Rewrite the material below as a JSON list of strings, one string per line, with blank lines left out.

======== STORED RECORDS ========

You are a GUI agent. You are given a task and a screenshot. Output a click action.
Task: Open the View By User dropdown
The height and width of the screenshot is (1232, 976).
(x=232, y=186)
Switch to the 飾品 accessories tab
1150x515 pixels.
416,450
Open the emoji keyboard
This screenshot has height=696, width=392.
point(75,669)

========

→ THE RESULT:
[
  "You are a GUI agent. You are given a task and a screenshot. Output a click action.",
  "Task: Open the View By User dropdown",
  "The height and width of the screenshot is (1232, 976).",
  "(x=232, y=186)",
  "Switch to the 飾品 accessories tab",
  "1150x515 pixels.",
  "416,450",
  "Open the emoji keyboard",
  "This screenshot has height=696, width=392.",
  "point(75,669)"
]